▸ TASK
Below are records; work out how many of their lines hold the string "game" and give that number alone.

▸ MATERIAL TO PROCESS
++++++

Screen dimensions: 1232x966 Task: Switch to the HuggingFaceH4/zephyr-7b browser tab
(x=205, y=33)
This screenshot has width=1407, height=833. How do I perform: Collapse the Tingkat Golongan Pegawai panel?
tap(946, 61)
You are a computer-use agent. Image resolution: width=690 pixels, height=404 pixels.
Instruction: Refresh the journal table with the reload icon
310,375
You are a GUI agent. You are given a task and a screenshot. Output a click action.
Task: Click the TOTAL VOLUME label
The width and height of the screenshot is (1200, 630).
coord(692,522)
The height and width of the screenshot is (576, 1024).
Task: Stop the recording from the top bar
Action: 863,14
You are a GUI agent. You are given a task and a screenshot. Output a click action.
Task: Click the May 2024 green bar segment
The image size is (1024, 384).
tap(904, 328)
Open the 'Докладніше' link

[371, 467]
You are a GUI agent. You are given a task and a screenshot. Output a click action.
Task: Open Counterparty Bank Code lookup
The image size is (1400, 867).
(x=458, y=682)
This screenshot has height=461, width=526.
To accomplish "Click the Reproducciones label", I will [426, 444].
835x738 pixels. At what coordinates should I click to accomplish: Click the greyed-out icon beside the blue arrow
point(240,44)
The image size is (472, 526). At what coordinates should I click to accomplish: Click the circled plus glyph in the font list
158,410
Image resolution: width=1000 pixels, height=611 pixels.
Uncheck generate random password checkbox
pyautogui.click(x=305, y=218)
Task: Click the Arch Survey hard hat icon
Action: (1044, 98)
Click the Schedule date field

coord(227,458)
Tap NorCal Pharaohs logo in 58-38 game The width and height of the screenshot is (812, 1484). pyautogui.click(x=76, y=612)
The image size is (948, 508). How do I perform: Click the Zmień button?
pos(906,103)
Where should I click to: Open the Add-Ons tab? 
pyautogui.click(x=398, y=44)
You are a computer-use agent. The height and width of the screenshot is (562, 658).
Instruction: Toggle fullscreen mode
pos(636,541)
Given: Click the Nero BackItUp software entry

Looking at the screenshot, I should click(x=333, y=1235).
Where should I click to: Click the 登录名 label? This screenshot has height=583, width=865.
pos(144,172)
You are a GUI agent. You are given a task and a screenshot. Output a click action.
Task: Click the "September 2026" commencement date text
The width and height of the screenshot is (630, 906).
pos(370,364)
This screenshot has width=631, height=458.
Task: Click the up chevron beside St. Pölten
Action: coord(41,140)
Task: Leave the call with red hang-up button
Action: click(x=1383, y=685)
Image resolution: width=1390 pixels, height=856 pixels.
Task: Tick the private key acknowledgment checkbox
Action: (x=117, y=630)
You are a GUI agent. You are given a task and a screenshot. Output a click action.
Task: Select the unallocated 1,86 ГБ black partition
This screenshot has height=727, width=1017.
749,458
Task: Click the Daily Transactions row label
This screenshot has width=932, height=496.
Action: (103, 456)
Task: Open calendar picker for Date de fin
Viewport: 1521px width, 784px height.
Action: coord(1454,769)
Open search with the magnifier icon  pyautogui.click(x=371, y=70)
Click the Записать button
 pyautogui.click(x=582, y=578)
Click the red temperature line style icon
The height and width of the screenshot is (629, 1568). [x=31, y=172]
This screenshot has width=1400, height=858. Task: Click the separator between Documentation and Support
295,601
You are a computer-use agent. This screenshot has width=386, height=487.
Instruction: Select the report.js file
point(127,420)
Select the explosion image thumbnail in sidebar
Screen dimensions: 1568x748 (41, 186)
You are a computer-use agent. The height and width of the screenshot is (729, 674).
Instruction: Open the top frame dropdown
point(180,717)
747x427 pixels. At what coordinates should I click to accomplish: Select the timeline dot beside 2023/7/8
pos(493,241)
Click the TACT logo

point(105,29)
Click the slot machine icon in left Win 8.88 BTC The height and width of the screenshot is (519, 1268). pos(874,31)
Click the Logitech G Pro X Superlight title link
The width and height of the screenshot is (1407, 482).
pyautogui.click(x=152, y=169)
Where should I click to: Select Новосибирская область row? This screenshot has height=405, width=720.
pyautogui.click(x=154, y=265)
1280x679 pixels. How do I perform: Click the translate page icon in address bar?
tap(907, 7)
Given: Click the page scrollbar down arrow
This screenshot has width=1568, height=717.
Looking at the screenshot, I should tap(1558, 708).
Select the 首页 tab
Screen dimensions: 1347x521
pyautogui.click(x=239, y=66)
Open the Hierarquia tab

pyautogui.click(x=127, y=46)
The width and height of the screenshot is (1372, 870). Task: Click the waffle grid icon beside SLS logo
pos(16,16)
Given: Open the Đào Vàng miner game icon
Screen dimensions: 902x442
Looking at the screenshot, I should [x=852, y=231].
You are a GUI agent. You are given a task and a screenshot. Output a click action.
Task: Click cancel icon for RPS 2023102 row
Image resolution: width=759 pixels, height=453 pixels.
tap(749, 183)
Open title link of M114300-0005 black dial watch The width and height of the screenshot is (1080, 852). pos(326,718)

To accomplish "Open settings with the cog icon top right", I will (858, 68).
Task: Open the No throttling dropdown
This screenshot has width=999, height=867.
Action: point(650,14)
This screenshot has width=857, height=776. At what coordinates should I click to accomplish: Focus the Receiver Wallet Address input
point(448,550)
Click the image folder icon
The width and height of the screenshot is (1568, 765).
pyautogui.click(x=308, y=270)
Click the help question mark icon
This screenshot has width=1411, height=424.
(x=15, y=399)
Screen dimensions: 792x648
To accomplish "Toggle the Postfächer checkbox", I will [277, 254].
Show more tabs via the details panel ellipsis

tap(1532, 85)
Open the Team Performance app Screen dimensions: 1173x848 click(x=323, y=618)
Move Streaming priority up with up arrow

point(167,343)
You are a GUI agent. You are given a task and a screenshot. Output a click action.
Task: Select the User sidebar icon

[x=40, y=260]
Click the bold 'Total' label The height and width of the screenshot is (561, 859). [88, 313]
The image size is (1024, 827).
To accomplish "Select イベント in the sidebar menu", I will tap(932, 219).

++++++

▸ WRITTEN ANSWER
2